The suffering victims
are to blame, concludes this committee, headed by agricultural scientist,
O P Dubey. But suggest collusion between industry and the committees
findings, and you will be threatened or sued, as the doctor found out.
This is a distinct
and predictable pattern of corporate response to public concerns. The
two cola giants responded to the study on pesticides in their soft drinks
in a similar manner. Hours after we, at the Centre for Science and Environment
(CSE), released our report, the two companies PepsiCo and Coca-Cola
convened a press conference to condemn the report and to question
the credibility of our testing laboratory.
They followed it
up with a public relations blitz. The strategy was simple: denigrate
the report, the institution and the individuals who work there. In the
process, the findings of the report will also be rubbished.
But what is new,
at least for India, is an emerging line of attack to question the right
of a non-governmental organisation to raise public issues.
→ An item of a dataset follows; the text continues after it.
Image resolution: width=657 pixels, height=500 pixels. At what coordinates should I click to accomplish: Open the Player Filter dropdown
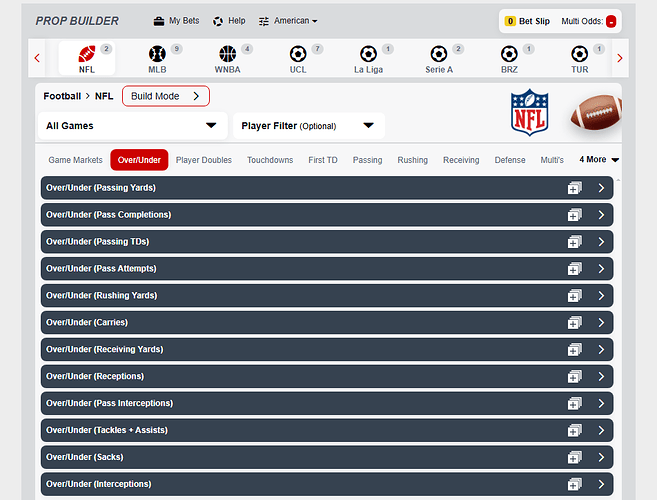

PepsiCo filed
a writ petition in the court, which said that CSE is a a non-governmental
organisation having no legal authority or recognition and therefore,
the report prepared by a private person does not have any sanctity
in law and could not have been binding upon any person, much less the
governmental authorities.
In its writ, Pepsi
asked for directions from the court to stop CSE from publishing statements
and to withdraw all such materials from circulation and from its website.
This is a tried
and tested strategy in the US. Such lawsuits, where the rights of individuals
or institutions to bring matters of public interest to the notice of
the public are questioned, are common there. Common enough to be given
a name: Strategic Lawsuits Against Public Participation, or SLAPP for
short.
A typical SLAPP
case in the US, would involve business operations suing individual citizens
or small non-profit groups because they have communicated their views
publicly or tried to influence government action.
SLAPPs amount to
silencing people into submission. They are not just intimidation
lawsuits. They question the rights of individuals and institutions
to speak out on a public issue, and to communicate their views to government
officials. These cases have been practised to become a fine art.
When TV show host,
Oprah Winfrey discussed the mad-cow disease on her show and said that
the fears of the disease just stopped me cold from eating another
burger, she was sued for defaming cattle. It took her four years
and over $ 1 million to be vindicated in court.
Similarly, when
a resident of Rhode Island, wrote a letter complaining about contamination
of local drinking water from a nearby landfill, she spent five years
defending herself against the company, which charged her with defamation
and interference with prospective business contracts.
Global industry
likes this strategy. It argues that the environmental movement is imposing
avoidable costs on the consumer. Therefore, it believes there is a need
for laws so that corporations can effectively sue, chastise and punish
their enemies.
What is clear is
that Indian industry is learning these terror tactics, and fast. It
worries me. Not because I believe they will succeed in terrorising public
concerns into submission but because it will do little to build the
necessary instruments to effectively manage industrial growth and its
toxic fallouts.
It is in industrys
interest to build a strong and, I repeat, effective system for monitoring
and regulating the environmental impacts of growth. This will require
democratic rights and institutions that can defend or advocate these
rights from courts to civil society institutions. An effective
system will require a strong, much stronger civil society and government
regulatory agencies armed with the best of science and capabilities
to be able to question, critique and advocate.
Industry-sponsored
government committees, fudged and manipulated environmental impact assessments
and emasculated laboratories may be easy to fix. But they wont
work for long. Industry leaders must recognise that their actions are
only helping to discredit the very institutions that they need to build.
Unfortunately industry
associations, the Confederation of Indian Industry or the Federation
of Indian Chambers of Commerce and Industry, believe that their public
relation glitz on environmental issues is working. They need to be told
their greenwash is not washing anymore.